Yeni deprem yönetmeliği hazırlıkları kapsamında, ahşap binaların potansiyelin tasarım ilkelerine doğru şekilde yansıması doğrultusunda, Doç. Dr. Barış Erdil (Van Yüzüncü Yıl Üniversitesi), Doç. Dr. Mehmet Selim Ökten (Mimar Sinan Güzel Sanatlar Üniversitesi) ve Dr. Öğr. Üyesi Erkan Akpınar (Kocaeli Üniversitesi) ile ortak hazırladığımız bir raporla ahşap yapılar için (bölüm 12) iyileştirme ve değişiklik önerileri geliştirmiş bulunmaktayız. Söz konusu rapor, AFAD Deprem Yönetmeliği Komisyonuna görüş olarak sunulmuş, ayrıca Orman Genel Müdürlüğü (OGM) için kapsamlı bir rapor hazırlanmış ve değerlendirilmek üzere paylaşılmıştır.

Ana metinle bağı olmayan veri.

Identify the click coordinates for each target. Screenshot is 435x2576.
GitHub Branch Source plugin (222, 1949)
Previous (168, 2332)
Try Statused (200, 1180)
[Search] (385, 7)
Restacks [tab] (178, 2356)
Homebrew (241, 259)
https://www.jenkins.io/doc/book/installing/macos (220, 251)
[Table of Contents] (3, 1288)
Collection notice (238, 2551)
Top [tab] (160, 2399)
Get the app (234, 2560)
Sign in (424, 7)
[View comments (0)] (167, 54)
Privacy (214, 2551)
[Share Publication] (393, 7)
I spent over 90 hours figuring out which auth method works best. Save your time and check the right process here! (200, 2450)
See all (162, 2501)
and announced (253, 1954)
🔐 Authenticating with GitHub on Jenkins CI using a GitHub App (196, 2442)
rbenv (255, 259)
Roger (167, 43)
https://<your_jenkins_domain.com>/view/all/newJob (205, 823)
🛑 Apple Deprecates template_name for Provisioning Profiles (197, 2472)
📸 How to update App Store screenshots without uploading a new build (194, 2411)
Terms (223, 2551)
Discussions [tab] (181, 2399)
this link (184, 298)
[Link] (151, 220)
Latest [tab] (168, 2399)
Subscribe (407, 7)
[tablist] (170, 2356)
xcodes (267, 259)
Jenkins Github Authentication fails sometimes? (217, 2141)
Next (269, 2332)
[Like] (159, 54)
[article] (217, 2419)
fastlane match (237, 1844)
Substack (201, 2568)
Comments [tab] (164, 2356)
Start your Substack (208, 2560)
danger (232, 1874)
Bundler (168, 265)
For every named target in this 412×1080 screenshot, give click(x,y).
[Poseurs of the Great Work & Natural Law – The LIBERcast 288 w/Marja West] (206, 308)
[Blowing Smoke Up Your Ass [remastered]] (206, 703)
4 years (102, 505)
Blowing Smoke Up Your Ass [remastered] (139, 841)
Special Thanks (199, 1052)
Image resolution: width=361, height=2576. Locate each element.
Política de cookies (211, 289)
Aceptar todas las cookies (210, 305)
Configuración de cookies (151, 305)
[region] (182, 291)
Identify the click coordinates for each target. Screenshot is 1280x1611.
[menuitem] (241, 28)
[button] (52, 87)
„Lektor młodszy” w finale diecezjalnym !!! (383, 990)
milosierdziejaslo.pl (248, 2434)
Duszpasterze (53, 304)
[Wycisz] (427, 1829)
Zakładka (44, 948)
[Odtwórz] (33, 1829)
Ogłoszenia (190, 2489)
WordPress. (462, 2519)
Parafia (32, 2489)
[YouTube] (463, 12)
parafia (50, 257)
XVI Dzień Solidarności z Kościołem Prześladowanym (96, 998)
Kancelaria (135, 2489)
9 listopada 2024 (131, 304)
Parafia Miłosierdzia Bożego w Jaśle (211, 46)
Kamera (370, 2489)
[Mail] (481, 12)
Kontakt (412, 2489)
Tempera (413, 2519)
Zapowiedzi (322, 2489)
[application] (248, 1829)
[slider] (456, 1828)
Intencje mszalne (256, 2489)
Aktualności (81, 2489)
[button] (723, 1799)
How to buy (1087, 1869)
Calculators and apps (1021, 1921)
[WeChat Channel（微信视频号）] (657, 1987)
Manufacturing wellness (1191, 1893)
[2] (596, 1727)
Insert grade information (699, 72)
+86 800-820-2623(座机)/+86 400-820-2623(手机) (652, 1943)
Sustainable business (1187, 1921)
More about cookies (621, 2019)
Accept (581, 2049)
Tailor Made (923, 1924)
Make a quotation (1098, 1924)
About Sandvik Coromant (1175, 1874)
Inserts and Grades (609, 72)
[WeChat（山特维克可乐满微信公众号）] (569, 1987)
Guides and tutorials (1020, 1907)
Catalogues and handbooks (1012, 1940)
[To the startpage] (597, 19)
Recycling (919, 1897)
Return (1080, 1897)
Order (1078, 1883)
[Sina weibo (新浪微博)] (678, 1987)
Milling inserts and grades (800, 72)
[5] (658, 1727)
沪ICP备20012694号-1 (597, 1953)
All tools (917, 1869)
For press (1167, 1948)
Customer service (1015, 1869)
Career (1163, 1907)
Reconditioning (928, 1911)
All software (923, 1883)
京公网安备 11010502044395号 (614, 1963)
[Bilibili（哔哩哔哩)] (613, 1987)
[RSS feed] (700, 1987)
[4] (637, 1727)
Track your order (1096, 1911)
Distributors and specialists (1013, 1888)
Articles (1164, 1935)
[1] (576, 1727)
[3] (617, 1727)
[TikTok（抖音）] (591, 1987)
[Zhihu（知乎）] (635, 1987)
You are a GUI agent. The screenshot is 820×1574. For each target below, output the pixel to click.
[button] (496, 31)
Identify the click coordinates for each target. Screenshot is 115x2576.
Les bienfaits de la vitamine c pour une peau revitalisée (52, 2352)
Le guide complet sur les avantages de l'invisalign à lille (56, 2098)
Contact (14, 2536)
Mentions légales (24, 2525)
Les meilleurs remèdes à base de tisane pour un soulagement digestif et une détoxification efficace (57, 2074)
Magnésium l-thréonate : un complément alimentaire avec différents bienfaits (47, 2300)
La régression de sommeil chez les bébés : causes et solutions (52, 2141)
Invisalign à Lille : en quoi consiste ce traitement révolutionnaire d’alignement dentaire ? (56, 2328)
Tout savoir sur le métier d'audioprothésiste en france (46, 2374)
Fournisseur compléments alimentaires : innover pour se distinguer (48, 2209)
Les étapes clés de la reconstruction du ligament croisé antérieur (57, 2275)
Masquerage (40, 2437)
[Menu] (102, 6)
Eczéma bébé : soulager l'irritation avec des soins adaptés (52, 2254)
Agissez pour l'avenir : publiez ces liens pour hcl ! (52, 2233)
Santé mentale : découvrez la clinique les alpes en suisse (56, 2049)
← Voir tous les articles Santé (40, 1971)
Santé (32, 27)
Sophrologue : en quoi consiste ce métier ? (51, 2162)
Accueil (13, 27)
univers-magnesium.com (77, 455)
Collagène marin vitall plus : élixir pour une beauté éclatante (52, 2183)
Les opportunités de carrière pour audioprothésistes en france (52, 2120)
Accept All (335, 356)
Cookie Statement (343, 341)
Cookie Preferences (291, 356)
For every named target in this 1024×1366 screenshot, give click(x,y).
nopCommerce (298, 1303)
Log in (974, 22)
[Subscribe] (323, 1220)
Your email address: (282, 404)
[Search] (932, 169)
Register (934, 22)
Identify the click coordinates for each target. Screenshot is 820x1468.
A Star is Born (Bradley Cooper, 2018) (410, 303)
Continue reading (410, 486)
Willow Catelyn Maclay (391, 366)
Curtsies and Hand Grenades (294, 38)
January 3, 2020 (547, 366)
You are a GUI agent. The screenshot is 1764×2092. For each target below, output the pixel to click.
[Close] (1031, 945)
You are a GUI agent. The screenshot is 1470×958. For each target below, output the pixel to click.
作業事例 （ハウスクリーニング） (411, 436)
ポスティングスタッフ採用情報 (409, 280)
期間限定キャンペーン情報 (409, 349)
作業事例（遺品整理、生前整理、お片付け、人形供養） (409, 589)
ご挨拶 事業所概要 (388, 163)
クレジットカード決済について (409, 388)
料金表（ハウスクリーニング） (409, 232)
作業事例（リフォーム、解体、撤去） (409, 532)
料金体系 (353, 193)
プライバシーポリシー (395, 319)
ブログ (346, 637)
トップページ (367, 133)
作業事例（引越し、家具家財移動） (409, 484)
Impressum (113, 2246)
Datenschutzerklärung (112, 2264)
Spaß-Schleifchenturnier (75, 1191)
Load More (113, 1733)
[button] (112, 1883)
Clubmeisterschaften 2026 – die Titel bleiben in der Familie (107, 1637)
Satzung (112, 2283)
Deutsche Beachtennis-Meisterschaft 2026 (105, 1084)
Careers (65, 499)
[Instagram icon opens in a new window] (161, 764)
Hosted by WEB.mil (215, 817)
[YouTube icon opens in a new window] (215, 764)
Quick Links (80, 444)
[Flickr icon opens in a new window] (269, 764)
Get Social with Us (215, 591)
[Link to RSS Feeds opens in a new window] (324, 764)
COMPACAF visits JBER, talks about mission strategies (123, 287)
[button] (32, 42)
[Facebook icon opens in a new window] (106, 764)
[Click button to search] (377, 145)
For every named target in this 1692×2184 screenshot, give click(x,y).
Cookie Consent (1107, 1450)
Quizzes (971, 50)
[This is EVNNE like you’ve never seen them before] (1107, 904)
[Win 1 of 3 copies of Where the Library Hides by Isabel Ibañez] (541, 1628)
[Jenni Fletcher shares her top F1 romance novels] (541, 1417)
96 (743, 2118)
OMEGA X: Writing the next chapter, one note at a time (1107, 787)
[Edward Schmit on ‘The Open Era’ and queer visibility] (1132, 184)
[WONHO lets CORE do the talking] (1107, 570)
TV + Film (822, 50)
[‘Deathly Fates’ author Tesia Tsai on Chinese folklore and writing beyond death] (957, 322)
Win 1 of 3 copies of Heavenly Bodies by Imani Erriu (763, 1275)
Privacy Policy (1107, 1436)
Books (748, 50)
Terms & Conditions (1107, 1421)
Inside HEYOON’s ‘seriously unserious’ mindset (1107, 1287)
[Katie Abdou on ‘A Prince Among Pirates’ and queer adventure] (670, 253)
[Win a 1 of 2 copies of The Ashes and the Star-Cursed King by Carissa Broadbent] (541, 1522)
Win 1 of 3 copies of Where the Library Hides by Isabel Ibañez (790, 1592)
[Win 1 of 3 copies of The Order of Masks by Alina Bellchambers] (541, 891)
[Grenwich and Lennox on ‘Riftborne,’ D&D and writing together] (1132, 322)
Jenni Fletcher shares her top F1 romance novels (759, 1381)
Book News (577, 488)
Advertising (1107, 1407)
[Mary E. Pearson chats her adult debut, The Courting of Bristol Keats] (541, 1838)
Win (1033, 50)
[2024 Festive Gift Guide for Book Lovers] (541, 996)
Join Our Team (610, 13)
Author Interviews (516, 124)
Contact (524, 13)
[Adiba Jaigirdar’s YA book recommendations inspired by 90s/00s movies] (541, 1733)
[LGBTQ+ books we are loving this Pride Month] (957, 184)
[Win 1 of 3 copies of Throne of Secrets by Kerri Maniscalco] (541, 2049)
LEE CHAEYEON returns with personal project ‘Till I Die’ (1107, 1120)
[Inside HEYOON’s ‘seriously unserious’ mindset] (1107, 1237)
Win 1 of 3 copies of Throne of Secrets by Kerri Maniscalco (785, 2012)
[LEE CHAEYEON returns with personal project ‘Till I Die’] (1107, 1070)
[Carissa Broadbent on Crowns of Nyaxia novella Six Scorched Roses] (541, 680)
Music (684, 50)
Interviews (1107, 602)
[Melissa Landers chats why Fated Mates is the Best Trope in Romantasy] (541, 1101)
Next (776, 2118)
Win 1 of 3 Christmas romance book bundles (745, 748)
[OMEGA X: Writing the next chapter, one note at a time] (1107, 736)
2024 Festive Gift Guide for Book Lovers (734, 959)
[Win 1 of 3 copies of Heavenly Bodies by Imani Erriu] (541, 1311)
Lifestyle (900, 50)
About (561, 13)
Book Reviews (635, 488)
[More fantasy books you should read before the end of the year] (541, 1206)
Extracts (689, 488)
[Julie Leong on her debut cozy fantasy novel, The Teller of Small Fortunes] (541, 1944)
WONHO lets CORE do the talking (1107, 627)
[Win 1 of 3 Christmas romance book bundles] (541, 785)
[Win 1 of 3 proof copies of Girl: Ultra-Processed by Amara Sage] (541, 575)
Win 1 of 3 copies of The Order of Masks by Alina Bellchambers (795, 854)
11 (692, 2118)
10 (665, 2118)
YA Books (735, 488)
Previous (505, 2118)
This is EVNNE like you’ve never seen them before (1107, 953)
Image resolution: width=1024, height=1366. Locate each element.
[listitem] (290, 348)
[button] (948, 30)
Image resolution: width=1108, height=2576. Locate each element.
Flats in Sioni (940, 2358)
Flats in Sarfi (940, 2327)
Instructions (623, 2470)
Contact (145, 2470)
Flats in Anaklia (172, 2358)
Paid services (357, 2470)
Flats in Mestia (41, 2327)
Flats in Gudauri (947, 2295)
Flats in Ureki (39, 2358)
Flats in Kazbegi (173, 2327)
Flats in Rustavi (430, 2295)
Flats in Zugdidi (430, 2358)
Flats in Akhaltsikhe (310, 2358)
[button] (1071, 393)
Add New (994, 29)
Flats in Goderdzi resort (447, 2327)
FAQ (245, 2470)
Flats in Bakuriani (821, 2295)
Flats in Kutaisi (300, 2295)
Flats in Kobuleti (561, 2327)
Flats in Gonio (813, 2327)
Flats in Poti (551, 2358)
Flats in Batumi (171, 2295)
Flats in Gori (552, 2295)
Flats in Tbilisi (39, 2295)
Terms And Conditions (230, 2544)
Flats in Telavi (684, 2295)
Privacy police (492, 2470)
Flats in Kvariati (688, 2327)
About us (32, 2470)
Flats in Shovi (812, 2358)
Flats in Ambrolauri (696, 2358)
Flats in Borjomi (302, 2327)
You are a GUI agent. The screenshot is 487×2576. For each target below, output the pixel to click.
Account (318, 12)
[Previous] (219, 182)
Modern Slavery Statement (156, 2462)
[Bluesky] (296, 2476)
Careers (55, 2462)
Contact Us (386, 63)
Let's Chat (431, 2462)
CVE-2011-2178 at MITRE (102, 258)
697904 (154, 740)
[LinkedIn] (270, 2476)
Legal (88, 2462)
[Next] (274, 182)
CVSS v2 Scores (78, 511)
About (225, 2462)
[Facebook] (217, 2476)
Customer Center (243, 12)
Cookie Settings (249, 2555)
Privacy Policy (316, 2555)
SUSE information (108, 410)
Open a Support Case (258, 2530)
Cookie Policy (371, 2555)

Raporun amacı, ahşap bina tasarımı ilkelerinin deprem koşullarında daha kapsamlı ve güncel gelişmeleri içerecek şekle getirilmesidir. Özellikle hibrit sistemlerin (ahşap kolonlar ve döşeme ile betonarme ya da çelik çekirdek yapı) deprem yönetmeliğine girmesi, bağlantılarının ve tasarımda rijit diyafram kabulü gibi bazen hatalı olabilen analitik modelleme, analiz, tasarım aşamalarının deprem performansındaki kritik rolünün vurgulanması, önerilerin ana eksenini oluşturmaktadır.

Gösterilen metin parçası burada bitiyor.